Palms Casino Resort
Las Vegas

Owner/Developer: FP Holdings LP dba Palms Casino Resort
Lead Design Firm: Friedmutter Group
General Contractor: McCarthy Building Cos.
Structural, Civil Engineer: Lochsa Engineering
MEP Engineer: NV5
Lead Architects: Moser Architecture Studios and Klai Juba Wald Architects
Subcontractors: Hayward Baker; KGA Architecture; Choate; YWS Design & Architecture; John A. Martin & Assoc.; Ficcadenti Waggoner and Castle Structural Engineers; Studio Munge; Rockwell; Parts & Labor Design; Lifescapes; W&W Steel; Southwest Specialty Contractors; Hansen Mechanical

Renovations at the Palms Casino Resort wrapped up in March and covered nearly every area of the resort. A phased work schedule allowed the facility to remain open throughout construction. The 78,000-sq-ft casino renovation included a new high-limit room, main casino cage, player-reward center and a remodel of the resort’s hotel front desk and check-in area. The Palms now features seven full-service restaurants along with a new center bar. Crews revamped the exterior with landscaping and an expanded two-story parking facility with a day club on top.

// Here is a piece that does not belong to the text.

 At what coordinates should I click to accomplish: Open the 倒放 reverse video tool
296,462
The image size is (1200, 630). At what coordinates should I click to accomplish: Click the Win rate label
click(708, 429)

The soil surrounding the resort’s pool was unsuitable for the loads associated with the entertainment club renovations. Rather than removing, replacing and recompacting 30 ft of existing soils down to the caliche layer, the team chose compaction grout to minimize disturbances to facility operations. The process involved 26,000 linear ft of drilling and 70,000 cu ft of compaction grout on a 6-ft grid. The grout stabilized the soil from the caliche layer to the pool elevation.

In order to build the new day club above the garage, the structure had to be retrofitted to support additional weight. Since adding columns would interfere with parking availability, crews reinforced the existing structural beams with steel plates. The project team developed a customized bolt pattern for the steel connection points into the post-tensioned steel cables after a laser-scanning process identified cable locations. Carbon-fiber fabric was used in conjunction with the steel plates. The fiber was wrapped around each beam and coated with an epoxy resin.

Also included as part of the renovation is a piece of art featuring a 13-ft tiger shark. It sits in the center of the Unknown Bar in the resort’s new lobby. The work from British artist Damien Hirst includes an actual shark, caught by a fisherman in Australia, that was cut into three parts. It’s kept in three segments of steel-and-glass tanks and preserved in formaldehyde. 

McCarthy Building Cos. took on a design-build role to install the $12-million feature and its additional containment system, which included plumbing, sensors, coatings and grate structures.